All human beings have an intrinsic need for human love. With the exception of divine intervention, it is essential to receive human love in order for a person to feel good, worthwhile, and lovable – as well as to possess the capacity to love others. In essence, we must first be loved in order to love.
A person’s ability to love is unlocked when that person experiences himself or herself as good, worthwhile, and lovable. According to Christian psychiatrists Conrad W. Baars and Anna A. Terruwe, this process is called “affirmation.” Affirmation is a three-step process which occurs when one person is the source of unconditional love and emotional strengthening for another person. These three steps are: the person is open and receptive to the goodness and lovableness of the other; over time, the person allows himself to be moved with affection, love, delight, etc., by the other person; and third, the person reveals these feelings to the other primarily through his countenance, tone of voice, gentle touch, etc.

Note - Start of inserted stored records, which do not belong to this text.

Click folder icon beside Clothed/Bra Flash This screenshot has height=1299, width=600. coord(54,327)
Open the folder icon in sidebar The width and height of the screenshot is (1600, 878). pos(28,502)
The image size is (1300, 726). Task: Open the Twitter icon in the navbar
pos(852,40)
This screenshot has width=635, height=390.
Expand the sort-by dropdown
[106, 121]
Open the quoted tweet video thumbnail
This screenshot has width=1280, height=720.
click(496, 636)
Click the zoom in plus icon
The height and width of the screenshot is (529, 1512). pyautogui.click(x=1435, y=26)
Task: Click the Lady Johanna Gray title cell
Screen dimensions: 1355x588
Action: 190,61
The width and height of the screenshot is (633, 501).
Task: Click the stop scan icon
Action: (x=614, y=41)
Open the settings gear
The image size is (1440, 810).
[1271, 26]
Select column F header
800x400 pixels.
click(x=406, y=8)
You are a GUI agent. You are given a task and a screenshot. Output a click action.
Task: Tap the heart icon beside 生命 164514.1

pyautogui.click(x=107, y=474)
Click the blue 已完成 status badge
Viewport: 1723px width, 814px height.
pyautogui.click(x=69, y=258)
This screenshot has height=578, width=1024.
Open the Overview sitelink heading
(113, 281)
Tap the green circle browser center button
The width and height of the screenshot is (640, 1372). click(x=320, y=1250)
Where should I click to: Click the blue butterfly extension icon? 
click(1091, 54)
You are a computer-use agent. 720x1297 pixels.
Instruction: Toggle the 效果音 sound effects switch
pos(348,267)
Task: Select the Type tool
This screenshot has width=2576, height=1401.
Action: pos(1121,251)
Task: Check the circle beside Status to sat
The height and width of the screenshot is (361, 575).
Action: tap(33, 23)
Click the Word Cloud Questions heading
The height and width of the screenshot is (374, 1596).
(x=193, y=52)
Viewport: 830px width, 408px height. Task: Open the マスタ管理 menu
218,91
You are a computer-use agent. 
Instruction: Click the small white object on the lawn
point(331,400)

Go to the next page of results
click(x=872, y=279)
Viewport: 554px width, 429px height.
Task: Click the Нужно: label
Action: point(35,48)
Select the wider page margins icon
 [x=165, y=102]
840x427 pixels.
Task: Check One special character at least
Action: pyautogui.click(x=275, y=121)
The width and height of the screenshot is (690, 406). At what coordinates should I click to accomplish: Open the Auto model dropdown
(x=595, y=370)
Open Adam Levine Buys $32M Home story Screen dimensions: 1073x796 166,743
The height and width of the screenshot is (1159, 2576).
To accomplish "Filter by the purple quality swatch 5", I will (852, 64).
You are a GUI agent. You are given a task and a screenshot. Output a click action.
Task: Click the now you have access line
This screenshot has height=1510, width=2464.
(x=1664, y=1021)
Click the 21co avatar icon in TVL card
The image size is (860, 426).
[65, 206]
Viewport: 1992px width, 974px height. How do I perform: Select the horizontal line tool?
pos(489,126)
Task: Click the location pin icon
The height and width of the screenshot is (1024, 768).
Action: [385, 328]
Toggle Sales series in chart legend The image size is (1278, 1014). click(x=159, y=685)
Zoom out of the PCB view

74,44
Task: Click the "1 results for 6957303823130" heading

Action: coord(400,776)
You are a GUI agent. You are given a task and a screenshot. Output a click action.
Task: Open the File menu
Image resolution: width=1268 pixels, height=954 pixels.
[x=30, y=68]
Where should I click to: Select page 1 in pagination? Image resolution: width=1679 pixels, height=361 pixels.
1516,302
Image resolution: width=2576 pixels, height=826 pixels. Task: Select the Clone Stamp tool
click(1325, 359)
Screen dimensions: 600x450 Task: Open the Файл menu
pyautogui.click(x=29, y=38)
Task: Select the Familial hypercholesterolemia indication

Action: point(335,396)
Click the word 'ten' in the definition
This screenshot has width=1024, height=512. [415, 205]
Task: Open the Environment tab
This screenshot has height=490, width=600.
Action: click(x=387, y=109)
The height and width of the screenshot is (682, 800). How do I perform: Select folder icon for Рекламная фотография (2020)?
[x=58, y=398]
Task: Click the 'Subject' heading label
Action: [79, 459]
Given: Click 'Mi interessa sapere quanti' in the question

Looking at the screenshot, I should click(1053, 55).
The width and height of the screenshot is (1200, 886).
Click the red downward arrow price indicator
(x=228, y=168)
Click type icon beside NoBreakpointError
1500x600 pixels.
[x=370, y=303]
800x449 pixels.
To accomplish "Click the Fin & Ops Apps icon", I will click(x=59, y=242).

For Christians, this capacity to love is essential in order to live out the commandment of Jesus to “love one another” (John 13:34, 15:12). However, affirmation and affirming living – being open to the goodness, truth and beauty of others, nature, the fine arts, etc. – all of creation – is not limited to Christians. It is simply the nature of every human person to desire to experience happiness in this manner.
According to Drs. Baars and Terruwe, a person is unaffirmed when he or she has been deprived of authentic affirmation through having been criticized, ignored, neglected, abused, abandoned or emotionally rejected by primary caregivers early in life, resulting in a stunted emotional life. Because affirmation of one’s being is an essential developmental need, unaffirmed individuals are incapable of developing into emotionally mature adults without first receiving authentic affirmation from another person. Maturity is reached when there is a harmonious relationship between a person’s body, mind, emotions, and soul under the guidance of their reason and will.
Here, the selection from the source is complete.